The annual Simulated Emergency Test (SET) is a training exercise involving the Amateur Radio Emergency Service (ARES) and the National Traffic System (NTS), a message-handling service of amateur radio. The American Radio Relay League is a prime mover in this event, which is organized somewhat like a contest. Its primary purposes are to evaluate strengths and weaknesses in emergency preparedness and communications, and to demonstrate amateur radio to the public.

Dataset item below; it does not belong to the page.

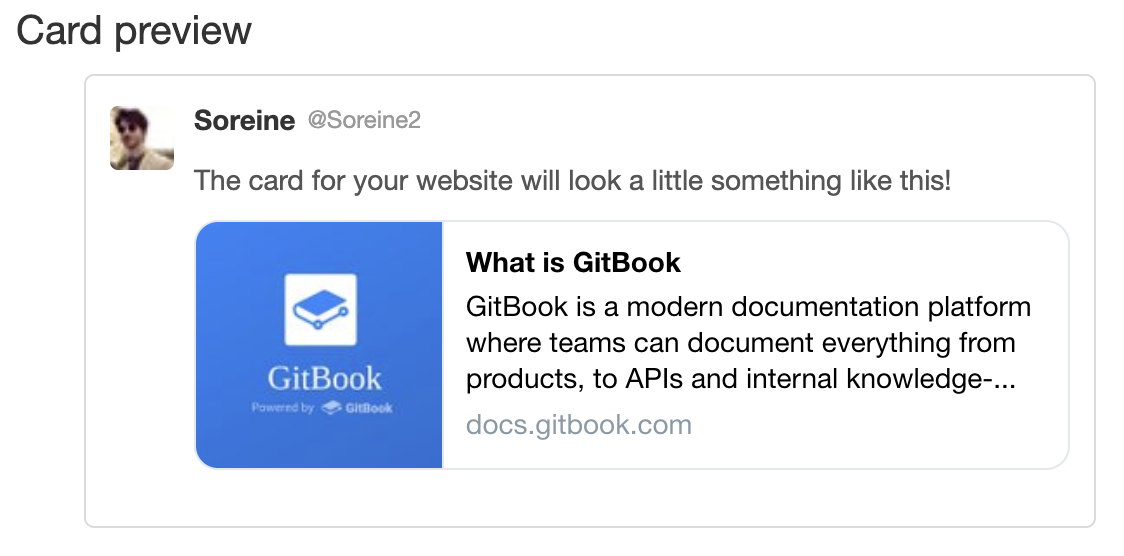Click the 'Powered by' text in card image

282,408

During the first full weekend of October of every year in the United States, a nationwide radio communications network is set up that links every major city and most of the geography of the country. This technological infrastructure is set up from scratch within a few hours at locations that vary from state and local government Emergency Operations Centers to isolated areas without utilities of any kind. Every mode of radio communications is utilized including analog, digital, voice, data, simplex, duplex, satellites and even automated relay stations launched on aircraft and with weather balloons. For no more than 48 continuous hours, this nationwide radio communications network is exercised with the primary objective of proving the system's readiness and capabilities. Then as quickly as it was set up, the system is dismantled and stored in preparation for when it is needed. The system has demonstrated its value during earthquakes, hurricanes, forest fires, terrorist attacks, and other disasters. This capability is provided by volunteers who hone their technical skills and acquire, build, and maintain their own equipment. These radio engineers and operators, along with their equipment, combine into an important resource for emergency communications.

In India, Vigyan Prasar, an apex body for science popularization under the Department of Science and Technology coordinates simulated disaster communication exercises and also organizes trainings to help people getting ham radio licenses in areas which are vulnerable to natural calamities.